Les tests psychologiques : le retour en grâce

Retrouvez cet article publié le 20 juin 2012 sur le site du Cercle Psy.

En France, on les a longtemps décriés. Mais depuis quelques années, les tests psychologiques font l’objet d’une vraie recrudescence. D’où vient cette vogue ? Comment construit-on un test, qu’apporte-t-il ? Combien coûte un tel outil, et qui peut l’utiliser ? Enquête auprès de concepteurs ou vendeurs.

Nous sommes en 1970. L’usage des tests psychologiques est particulièrement décrié : professionnels et particuliers les accusent de véhiculer une idéologie de classement, de différentiation des individus, de répression. Leur interprétation est perçue comme trop mécanique, comme s’ils étaient dotés d’une valeur absolue, et non relative. Enfin, leur passation hiérarchiserait excessivement la relation entre l’expert et le patient, le testeur et le testé.

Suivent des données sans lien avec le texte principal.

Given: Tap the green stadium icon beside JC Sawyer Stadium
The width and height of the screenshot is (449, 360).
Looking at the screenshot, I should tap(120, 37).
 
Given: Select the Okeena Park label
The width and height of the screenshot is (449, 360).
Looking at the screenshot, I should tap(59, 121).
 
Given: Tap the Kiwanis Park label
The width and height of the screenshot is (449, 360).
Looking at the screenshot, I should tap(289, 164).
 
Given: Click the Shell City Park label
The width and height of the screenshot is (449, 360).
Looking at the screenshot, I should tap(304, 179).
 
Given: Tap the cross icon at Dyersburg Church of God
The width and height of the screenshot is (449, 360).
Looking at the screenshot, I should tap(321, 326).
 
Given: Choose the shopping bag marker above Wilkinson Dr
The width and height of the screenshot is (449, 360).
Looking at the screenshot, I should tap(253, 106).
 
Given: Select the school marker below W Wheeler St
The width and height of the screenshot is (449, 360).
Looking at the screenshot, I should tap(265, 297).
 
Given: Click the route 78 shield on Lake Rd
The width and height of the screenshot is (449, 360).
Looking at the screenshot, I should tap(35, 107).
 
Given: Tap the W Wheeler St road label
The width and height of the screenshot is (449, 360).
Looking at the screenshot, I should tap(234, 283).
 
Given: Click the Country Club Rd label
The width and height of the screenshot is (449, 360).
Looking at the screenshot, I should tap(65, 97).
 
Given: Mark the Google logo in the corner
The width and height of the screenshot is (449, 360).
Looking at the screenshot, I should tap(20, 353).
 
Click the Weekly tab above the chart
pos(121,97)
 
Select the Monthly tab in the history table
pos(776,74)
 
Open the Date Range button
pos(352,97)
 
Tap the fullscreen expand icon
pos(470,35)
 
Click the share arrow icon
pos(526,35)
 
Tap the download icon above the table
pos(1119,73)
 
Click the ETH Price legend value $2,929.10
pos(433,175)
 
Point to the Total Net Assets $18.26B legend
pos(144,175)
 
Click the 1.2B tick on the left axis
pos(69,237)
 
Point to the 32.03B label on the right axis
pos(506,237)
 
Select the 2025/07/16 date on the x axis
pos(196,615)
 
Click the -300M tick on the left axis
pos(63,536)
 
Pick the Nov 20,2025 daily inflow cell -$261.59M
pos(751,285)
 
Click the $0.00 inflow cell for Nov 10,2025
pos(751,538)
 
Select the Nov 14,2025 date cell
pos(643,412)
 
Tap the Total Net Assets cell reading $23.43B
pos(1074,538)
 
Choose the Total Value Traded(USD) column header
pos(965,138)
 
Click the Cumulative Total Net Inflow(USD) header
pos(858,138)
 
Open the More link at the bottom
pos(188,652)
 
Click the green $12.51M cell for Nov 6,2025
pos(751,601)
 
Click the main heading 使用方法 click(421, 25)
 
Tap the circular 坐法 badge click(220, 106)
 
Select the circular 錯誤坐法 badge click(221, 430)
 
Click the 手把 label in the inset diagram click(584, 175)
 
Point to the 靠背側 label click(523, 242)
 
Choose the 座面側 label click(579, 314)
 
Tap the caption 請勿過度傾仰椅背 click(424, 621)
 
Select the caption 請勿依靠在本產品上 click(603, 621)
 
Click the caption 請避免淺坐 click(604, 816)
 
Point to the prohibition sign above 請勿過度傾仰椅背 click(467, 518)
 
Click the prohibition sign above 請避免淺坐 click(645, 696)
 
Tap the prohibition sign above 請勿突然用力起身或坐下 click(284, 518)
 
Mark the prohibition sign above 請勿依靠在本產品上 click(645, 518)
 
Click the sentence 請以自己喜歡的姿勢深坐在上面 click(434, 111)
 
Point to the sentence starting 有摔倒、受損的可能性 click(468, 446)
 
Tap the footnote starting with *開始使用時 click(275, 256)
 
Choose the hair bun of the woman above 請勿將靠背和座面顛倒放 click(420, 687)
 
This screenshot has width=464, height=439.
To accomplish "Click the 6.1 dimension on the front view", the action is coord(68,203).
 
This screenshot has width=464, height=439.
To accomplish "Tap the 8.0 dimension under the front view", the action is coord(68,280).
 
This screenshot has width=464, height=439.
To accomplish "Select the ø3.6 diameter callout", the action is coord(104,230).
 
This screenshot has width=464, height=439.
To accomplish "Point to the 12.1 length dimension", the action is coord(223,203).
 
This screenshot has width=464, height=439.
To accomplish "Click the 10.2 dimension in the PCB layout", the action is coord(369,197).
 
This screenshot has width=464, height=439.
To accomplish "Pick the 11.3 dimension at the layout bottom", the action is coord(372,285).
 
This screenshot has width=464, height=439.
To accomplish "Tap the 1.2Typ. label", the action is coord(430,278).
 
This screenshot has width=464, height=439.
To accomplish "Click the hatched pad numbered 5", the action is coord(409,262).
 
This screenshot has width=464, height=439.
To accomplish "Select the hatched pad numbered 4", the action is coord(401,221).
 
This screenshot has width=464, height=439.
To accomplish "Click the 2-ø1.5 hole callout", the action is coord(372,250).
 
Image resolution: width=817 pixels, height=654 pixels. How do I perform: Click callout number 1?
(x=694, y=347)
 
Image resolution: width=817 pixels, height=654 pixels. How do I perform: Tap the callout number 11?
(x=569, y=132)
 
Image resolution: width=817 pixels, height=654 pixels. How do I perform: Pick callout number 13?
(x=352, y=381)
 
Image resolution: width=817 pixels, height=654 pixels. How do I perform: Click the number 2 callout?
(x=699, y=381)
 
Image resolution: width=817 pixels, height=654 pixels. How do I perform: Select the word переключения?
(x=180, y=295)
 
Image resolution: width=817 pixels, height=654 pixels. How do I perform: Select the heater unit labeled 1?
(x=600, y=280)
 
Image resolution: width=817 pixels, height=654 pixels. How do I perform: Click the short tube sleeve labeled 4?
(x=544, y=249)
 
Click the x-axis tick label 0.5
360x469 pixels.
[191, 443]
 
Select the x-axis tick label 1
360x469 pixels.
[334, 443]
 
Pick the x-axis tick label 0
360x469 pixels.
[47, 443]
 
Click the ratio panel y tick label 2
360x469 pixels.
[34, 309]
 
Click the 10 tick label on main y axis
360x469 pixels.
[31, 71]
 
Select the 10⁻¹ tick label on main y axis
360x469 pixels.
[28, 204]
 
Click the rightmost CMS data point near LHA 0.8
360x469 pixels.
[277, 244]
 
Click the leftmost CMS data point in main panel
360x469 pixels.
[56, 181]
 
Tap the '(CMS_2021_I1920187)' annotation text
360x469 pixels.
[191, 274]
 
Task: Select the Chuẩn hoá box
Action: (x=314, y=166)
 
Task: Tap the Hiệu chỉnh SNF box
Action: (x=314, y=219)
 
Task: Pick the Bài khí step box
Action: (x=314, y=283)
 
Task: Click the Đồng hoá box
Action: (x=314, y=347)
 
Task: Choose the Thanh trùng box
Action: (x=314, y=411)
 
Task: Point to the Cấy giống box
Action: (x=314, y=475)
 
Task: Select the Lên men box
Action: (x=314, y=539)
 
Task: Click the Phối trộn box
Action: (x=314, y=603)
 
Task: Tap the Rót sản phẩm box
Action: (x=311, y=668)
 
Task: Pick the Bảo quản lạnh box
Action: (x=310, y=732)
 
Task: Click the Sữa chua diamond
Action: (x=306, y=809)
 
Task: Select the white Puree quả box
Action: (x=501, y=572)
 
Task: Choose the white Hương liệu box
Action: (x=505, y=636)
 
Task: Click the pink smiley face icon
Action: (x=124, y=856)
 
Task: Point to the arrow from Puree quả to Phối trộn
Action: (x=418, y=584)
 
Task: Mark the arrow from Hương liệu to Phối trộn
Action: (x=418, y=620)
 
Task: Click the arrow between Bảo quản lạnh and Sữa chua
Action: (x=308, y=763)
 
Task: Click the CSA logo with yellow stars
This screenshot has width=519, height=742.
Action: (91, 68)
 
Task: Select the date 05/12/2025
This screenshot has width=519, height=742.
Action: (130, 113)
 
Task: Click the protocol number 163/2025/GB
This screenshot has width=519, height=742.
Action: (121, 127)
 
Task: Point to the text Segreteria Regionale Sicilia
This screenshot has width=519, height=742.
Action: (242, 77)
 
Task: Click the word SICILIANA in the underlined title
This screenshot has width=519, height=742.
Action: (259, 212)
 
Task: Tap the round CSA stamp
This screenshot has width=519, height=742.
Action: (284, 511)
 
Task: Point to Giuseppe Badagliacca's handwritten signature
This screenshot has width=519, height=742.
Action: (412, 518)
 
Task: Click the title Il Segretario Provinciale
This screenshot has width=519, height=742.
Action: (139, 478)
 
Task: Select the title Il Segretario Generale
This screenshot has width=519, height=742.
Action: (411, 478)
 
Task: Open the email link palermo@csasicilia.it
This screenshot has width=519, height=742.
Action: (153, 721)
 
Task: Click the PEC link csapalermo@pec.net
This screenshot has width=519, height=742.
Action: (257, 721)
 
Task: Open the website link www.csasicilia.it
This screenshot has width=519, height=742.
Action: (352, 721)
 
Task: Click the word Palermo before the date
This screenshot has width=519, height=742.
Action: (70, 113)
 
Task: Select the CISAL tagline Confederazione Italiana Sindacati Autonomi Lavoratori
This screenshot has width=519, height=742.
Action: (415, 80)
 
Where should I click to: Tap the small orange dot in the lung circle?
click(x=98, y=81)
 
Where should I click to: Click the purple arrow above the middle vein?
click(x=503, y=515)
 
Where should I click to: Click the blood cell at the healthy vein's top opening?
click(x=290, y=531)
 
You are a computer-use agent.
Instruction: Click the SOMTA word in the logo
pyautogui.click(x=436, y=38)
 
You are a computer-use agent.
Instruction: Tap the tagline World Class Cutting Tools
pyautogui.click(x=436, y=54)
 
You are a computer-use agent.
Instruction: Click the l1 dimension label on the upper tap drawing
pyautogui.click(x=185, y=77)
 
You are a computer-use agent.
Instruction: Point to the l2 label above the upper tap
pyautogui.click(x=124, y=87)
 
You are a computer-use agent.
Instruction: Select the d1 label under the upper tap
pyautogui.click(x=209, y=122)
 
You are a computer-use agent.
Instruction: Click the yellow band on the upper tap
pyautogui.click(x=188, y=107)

Une palette de tests inédite

Aujourd’hui, les tests psychologiques ont largement gagné en popularité. « On redécouvre l’importance que peuvent avoir les outils d’évaluation, analyse Bernard Langelier, directeur d’Eurotests Editions. Ceux-ci fournissent à l’expert des éléments qui permettent d’émettre un avis pertinent sur une personne, dont elle pourra se saisir pour construire sa propre histoire ». Si le regard porté sur l’usage de ces tests a considérablement évolué, c’est notamment lorsque, voici une trentaine d’années, sont arrivés les bilans de compétences dans nos contrées. Toutefois, l’usage de ces outils continue de faire l’objet de reproches. Dans le champ des ressources humaines par exemple, la restitution est souvent affirmative, alors qu’elle devrait être relative. « Cet usage est pour moi condamnable » confie Bernard Langelier.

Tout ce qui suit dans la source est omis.